Getting started with Rancher
- Rancher installation
- Kubernetes cluster
- Cluster sizing
- Cluster creation
- Importing the Kubernetes Cluster into Rancher
Rancher is a multi-cluster Kubernetes management platform. The goal of this tutorial is to explain how to setup Rancher on a single node and how to integrate it with Alibaba Cloud Container Service.
In order to follow this tutorial, you need to create an Alibaba Cloud account and obtain an access key id and secret.
Cloud resources are created with Terraform scripts. If you don’t know this tool, please follow this tutorial and familiarize yourself with the alicloud provider.
Please also make sure you are familiarized with Kubernetes. If you need, you can follow this tutorial to learn the basics. You will also need to setup the command line tool ‘kubectl’.
Important: please download the related resources before moving to the next section.
There are two ways to setup Rancher:
- Single-node configuration;
- High-Availability configuration.
We will choose the first way as it makes things simpler.

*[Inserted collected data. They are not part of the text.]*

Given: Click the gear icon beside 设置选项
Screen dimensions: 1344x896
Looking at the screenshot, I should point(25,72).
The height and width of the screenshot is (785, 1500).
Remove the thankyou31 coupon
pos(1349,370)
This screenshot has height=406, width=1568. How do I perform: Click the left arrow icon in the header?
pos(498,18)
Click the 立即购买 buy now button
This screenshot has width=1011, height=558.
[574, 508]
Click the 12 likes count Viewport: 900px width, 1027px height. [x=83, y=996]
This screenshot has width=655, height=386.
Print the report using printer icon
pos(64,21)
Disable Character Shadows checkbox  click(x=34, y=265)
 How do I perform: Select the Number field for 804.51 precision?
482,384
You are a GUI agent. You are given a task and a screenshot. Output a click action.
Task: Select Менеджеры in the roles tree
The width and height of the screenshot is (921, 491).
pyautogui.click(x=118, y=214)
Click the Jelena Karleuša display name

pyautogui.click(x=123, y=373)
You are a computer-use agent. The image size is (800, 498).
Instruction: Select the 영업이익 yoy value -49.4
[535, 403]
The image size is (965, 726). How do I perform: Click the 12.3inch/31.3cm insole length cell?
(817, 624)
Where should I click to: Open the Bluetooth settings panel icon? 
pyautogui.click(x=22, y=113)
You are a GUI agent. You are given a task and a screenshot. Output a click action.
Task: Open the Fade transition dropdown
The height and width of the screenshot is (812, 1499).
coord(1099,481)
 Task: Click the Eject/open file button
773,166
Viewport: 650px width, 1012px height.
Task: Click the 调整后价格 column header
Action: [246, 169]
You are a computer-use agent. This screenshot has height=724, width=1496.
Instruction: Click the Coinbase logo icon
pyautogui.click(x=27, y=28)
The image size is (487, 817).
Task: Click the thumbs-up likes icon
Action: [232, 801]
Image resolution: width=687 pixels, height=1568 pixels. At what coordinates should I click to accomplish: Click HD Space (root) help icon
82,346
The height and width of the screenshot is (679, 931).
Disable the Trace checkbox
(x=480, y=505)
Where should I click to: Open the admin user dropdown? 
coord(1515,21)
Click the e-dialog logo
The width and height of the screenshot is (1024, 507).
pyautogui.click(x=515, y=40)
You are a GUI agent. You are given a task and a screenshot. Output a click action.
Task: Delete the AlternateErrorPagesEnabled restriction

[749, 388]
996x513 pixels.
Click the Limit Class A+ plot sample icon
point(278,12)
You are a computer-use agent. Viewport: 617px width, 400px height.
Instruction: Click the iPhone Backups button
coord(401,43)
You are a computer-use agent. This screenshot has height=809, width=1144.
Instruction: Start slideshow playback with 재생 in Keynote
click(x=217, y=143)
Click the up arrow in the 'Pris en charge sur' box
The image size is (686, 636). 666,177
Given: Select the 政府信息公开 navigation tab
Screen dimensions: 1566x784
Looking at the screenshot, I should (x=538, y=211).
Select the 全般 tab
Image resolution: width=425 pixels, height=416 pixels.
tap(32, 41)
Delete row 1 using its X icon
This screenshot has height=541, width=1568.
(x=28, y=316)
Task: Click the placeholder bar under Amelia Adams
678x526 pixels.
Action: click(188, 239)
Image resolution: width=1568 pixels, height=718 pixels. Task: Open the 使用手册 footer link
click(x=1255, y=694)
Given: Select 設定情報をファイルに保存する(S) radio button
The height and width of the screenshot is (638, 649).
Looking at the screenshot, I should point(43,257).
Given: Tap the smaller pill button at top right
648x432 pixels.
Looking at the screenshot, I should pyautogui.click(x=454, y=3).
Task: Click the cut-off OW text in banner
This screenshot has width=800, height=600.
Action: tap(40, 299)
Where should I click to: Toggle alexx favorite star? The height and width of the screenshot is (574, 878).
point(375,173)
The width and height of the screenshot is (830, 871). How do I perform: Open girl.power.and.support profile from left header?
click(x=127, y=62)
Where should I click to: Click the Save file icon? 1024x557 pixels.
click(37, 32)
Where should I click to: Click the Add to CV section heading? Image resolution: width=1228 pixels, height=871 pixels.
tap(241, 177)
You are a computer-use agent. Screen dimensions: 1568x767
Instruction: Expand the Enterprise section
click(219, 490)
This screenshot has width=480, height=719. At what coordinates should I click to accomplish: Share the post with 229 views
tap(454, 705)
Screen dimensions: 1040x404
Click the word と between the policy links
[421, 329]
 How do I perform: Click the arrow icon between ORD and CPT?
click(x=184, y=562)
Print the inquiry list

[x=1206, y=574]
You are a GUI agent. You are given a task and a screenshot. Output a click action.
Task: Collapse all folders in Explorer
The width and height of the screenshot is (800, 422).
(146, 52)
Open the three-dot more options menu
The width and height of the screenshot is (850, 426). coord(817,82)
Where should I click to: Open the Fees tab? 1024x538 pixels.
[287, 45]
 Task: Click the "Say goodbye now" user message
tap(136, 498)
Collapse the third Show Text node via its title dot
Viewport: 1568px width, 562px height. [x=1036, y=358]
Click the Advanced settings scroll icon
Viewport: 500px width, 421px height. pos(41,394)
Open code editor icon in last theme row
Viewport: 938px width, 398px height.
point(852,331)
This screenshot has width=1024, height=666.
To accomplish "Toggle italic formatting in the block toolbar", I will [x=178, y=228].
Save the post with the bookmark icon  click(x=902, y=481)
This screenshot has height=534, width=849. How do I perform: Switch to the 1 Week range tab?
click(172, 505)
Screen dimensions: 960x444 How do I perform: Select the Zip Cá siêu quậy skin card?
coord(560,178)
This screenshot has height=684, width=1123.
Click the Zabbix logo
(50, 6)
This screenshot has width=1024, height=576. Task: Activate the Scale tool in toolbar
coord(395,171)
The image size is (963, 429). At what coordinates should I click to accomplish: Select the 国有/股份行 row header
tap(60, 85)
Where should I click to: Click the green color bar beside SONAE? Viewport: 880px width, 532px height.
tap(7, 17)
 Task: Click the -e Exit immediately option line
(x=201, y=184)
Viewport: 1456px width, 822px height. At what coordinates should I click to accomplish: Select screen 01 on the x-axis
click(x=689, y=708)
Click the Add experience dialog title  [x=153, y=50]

Open a terminal on your computer and execute the following instructions:
# Go to the folder where you have downloaded this tutorial cd path/to/this/tutorial # Go to the Rancher environment folder cd environment/rancher # Download the latest stable version of the Alibaba Cloud provider terraform init # Configure the Alibaba Cloud provider export ALICLOUD_ACCESS_KEY="your-accesskey-id" export ALICLOUD_SECRET_KEY="your-accesskey-secret" export ALICLOUD_REGION="your-region-id" # Configure variables for the Terraform scripts export TF_VAR_ecs_root_password="YourR00tP@ssword" # Create the resources in the cloud terraform apply
The last command should ask you to confirm by entering “yes” and should print logs that end like this:
Apply complete! Resources: 9 added, 0 changed, 0 destroyed. Outputs: rancher_eip_ip_address = 18.104.22.168
Open a web browser tab and enter the URL corresponding to https://rancher_eip_ip_address (e.g. https://22.214.171.124/). Your web browser will complain that the connection is unsecured (which is normal because we didn’t configure any SSL/TLS certificate); just make an exception and continue browsing.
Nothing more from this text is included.